FACS^® analysis of leukocyte infiltrate in tumors. (A) C-26/GM; (B) C-26/CD40L; (C) C-26/GM/CD40L. Tumor masses were surgically removed 15 d after implantation, then perfused with collagenase D solution, gently minced, and incubated in collagenase solution for 45–60 min at 37°C. After gentle pipetting and washing the suspension with DMEM several times, cells were seeded on 6-well plates at 0.7 × 10⁶ cells/ml and incubated overnight to allow tumor cell adherence to the plastic. Nonadherent cells were collected, double-labeled with CD8-PE/CD4-FITC (left) or CD11c-PE/B220-FITC (right), and analyzed by flow cytometry. Quadrants were set using isotype-matched antibodies as controls (not shown).

Figure 3

Phenotypic analysis of C-26/GM/CD40L TIDCs. DCs were purified using CD11c-conjugated microbeads. Sorted cells were double-stained for FACS^® analysis as follows: CD11c-PE/biotinylated MHC I (A), CD11c-PE/MHC II (B), CD11c-PE/B7.1 (C), and CD11c-PE/B7.2 (D). Unlabeled mAbs were detected with mouse-FITC. Isotype-matched antibody controls were used to set quadrants (not shown).

Figure 4

TIDC clusters after 3 d of in vitro culture on GM-CSF and CD40L cotransduced C-26 cells.
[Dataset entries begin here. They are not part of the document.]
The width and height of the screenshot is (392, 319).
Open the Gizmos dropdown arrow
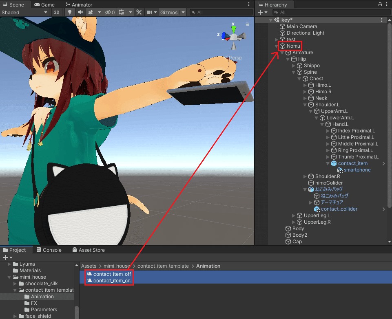pos(183,12)
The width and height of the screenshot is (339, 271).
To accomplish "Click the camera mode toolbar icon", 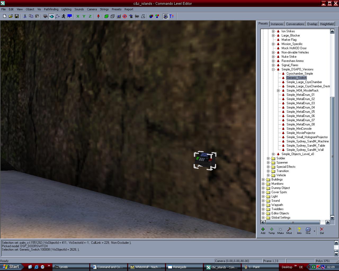I will [45, 16].
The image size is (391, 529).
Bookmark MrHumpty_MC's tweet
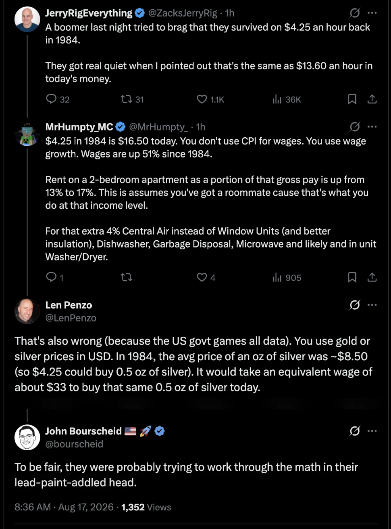click(x=352, y=277)
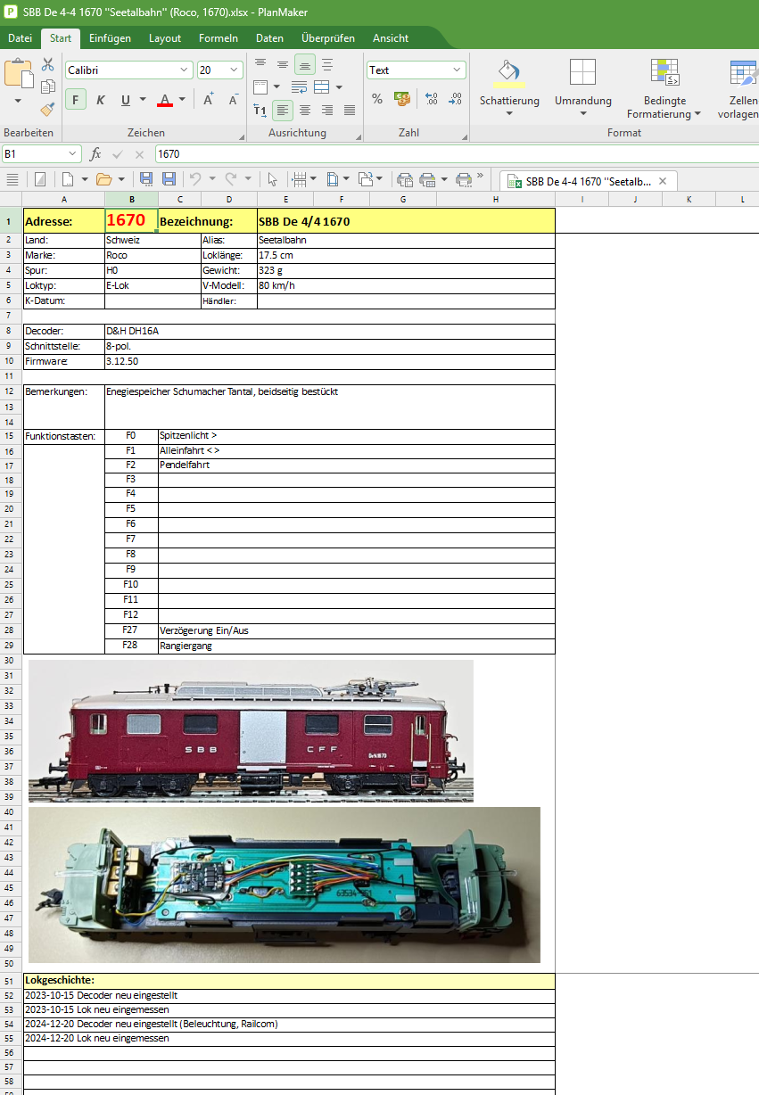
Task: Select the Format Painter brush icon
Action: 47,109
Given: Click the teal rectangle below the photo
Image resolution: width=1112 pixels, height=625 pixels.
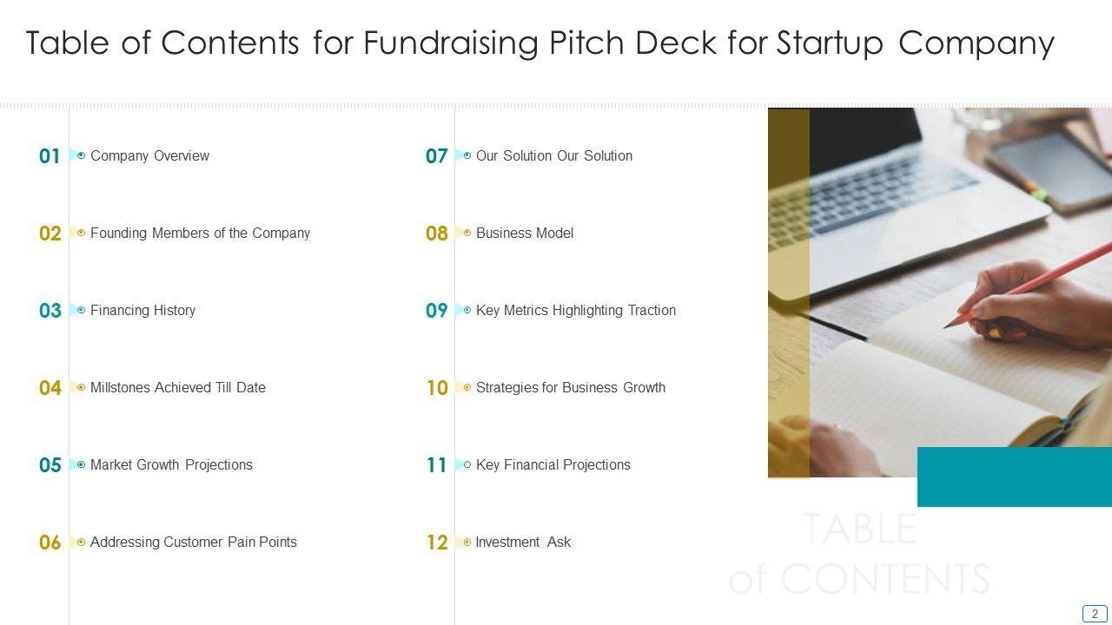Looking at the screenshot, I should click(1014, 477).
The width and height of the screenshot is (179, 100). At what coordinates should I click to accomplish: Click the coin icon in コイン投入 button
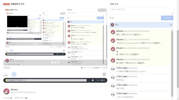(93, 80)
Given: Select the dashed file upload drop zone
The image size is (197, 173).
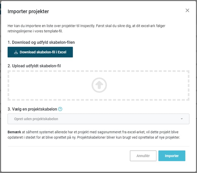Looking at the screenshot, I should (99, 85).
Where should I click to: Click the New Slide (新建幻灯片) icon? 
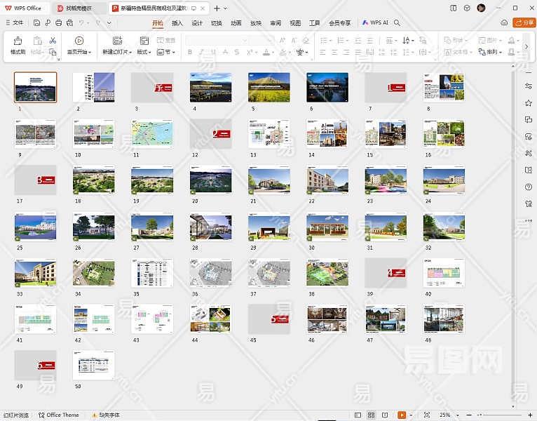click(117, 41)
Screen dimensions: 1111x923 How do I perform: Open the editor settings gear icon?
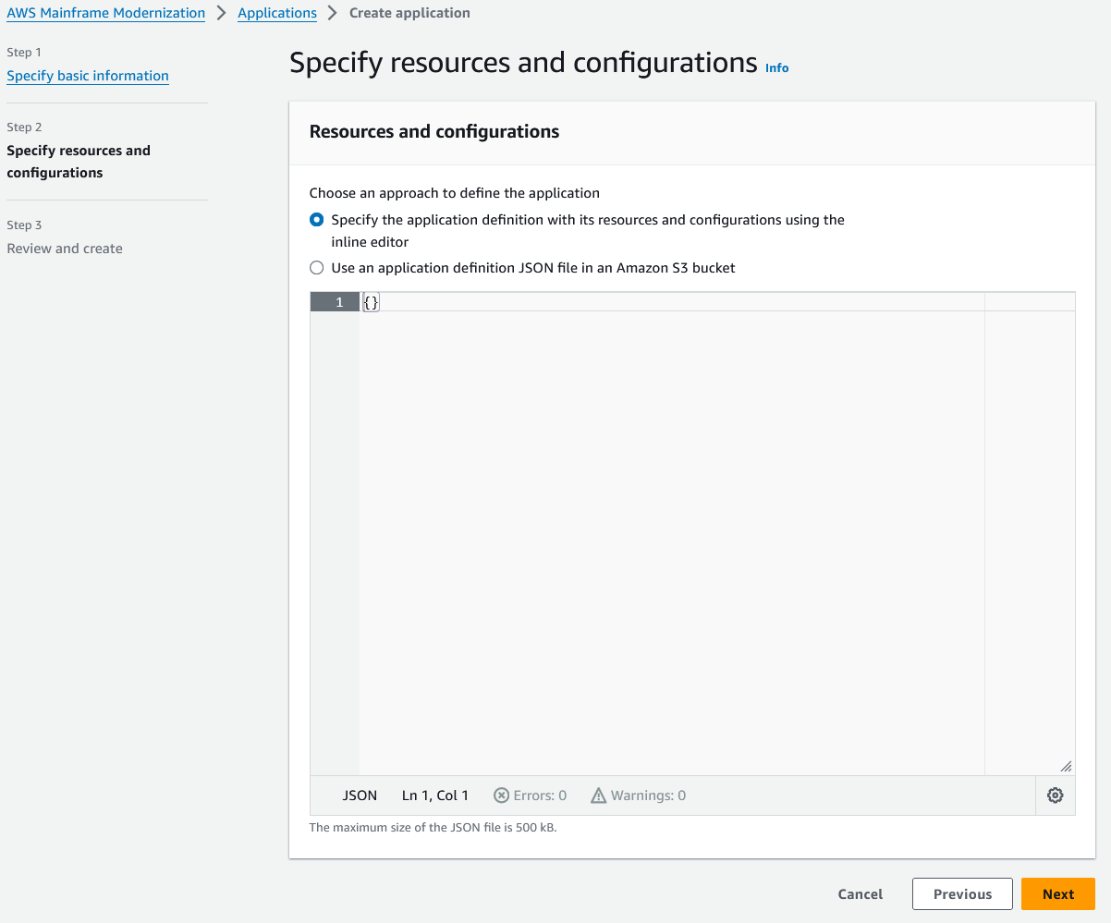pos(1055,795)
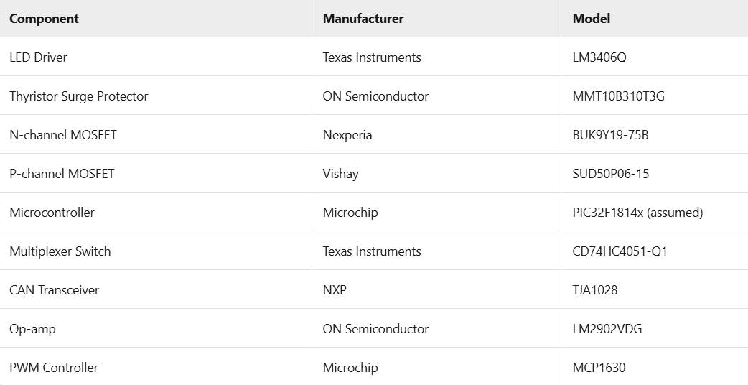The width and height of the screenshot is (748, 385).
Task: Click the LM3406Q model cell
Action: pyautogui.click(x=599, y=57)
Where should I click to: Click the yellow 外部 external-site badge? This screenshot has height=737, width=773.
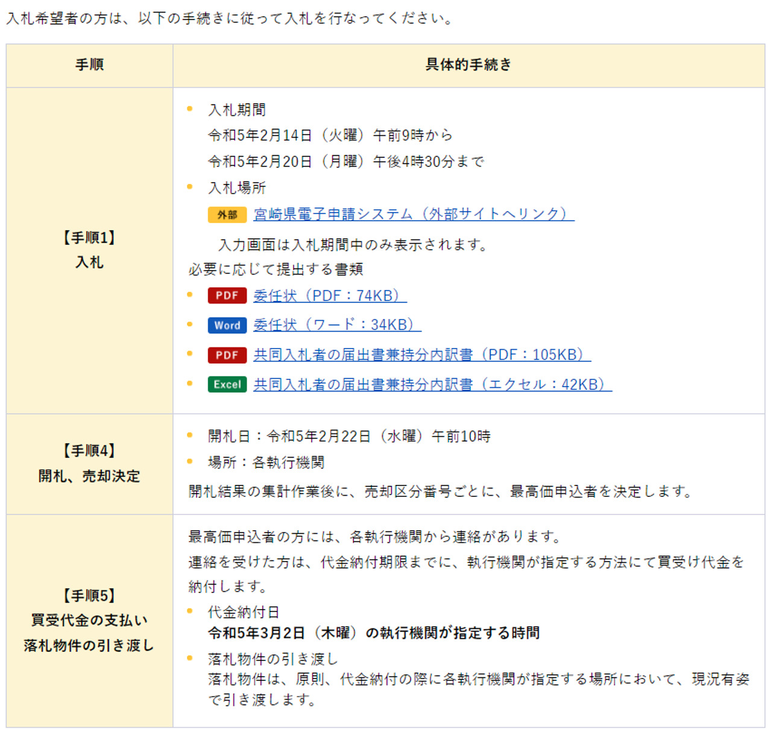(x=227, y=215)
After tumor mass digestion, the cellular suspension was seeded in 6-well plates at 0.7 × 10⁶ cells/ml; at day 3, nonadherent cells were collected and gently cytospun onto glass slides to avoid cluster disaggregation, then stained with Neat Stain kit (International PBI) (original magnification: ×400).

Figure 5

Apoptotic bodies within TIDCs. Double staining with DEC-205 and TUNEL reveals DCs engulfed with apoptotic bodies and blebs in C-26/GM/CD40L tumors (original magnifications: ×400; inserts: ×1,000).